(SERIA ANA - EPISODIO CINQUE)
E' domenica pomeriggio, e siamo in viaggio sulla via che da Roma porta al mare. Domenica pomeriggio, mah ... E' mezz'ora che siamo in macchina, suoniamo Cerimony dei Cult e non diciamo una parola che sia una.
Il mio sguardo è pietrificato, fisso sulla
strada; guardo nervoso le altre macchine, e mi chiedo perché sono qui; domenica pomeriggio, mah ...

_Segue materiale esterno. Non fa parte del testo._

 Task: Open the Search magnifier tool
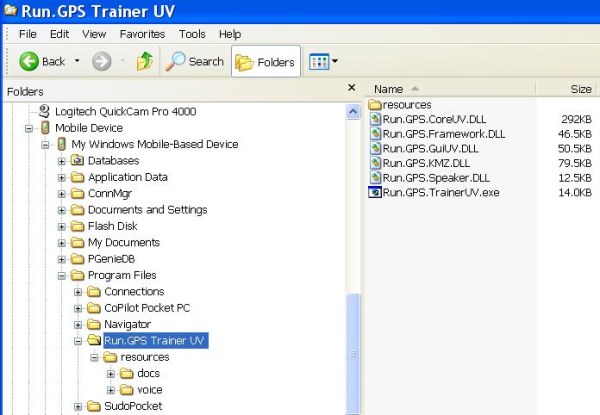tap(176, 62)
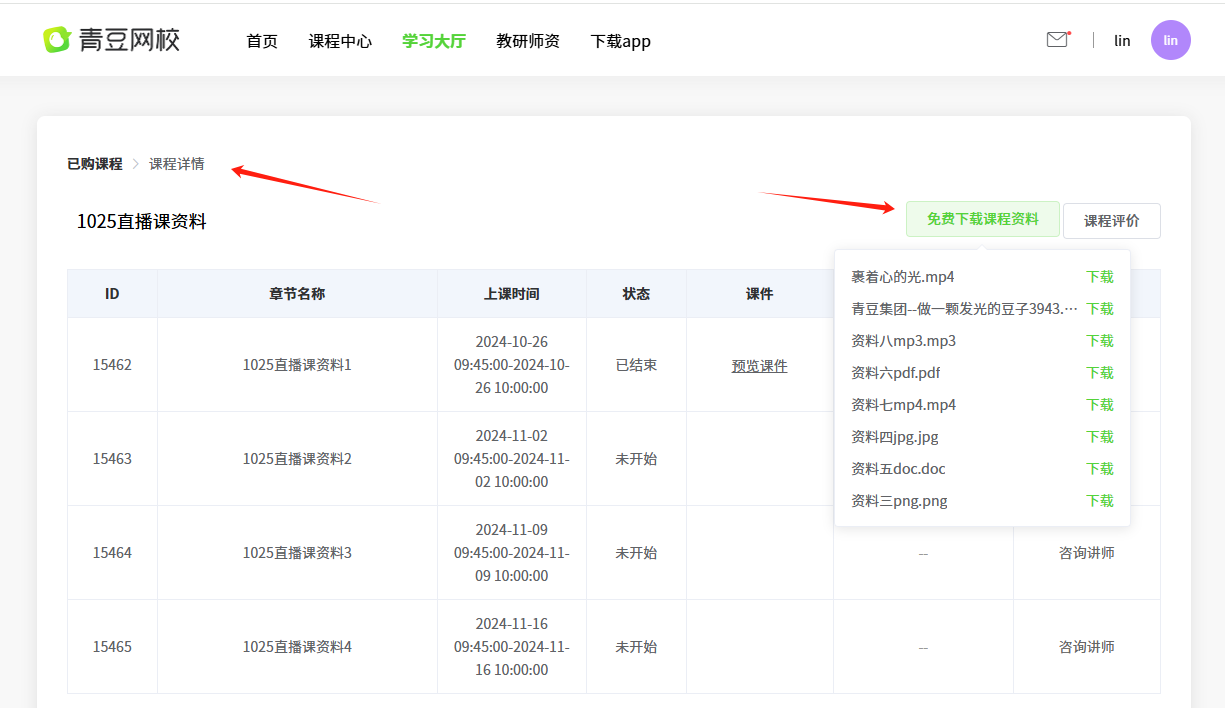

Ana credo che ancora dorma dietro gli occhiali scuri, è immobile; indossa un vestitino allegro, ma il suo umore è pessimo. Incrociamo semafori
rossi senza soluzione di continuità, come un presagio di sventura mentre il mare si avvicina. Arriviamo comunque alla meta prefissata, Ostia, pur avvolti in un alone di depressione cosmica e riesco, finanche, nell'incredibile performance di parcheggiare immediatamente (mentre cerco parcheggio penso
sempre ad una persona fortunata che conosco e qualche volta ho culo anch'io); scendiamo dalla macchina piuttosto avviliti direi.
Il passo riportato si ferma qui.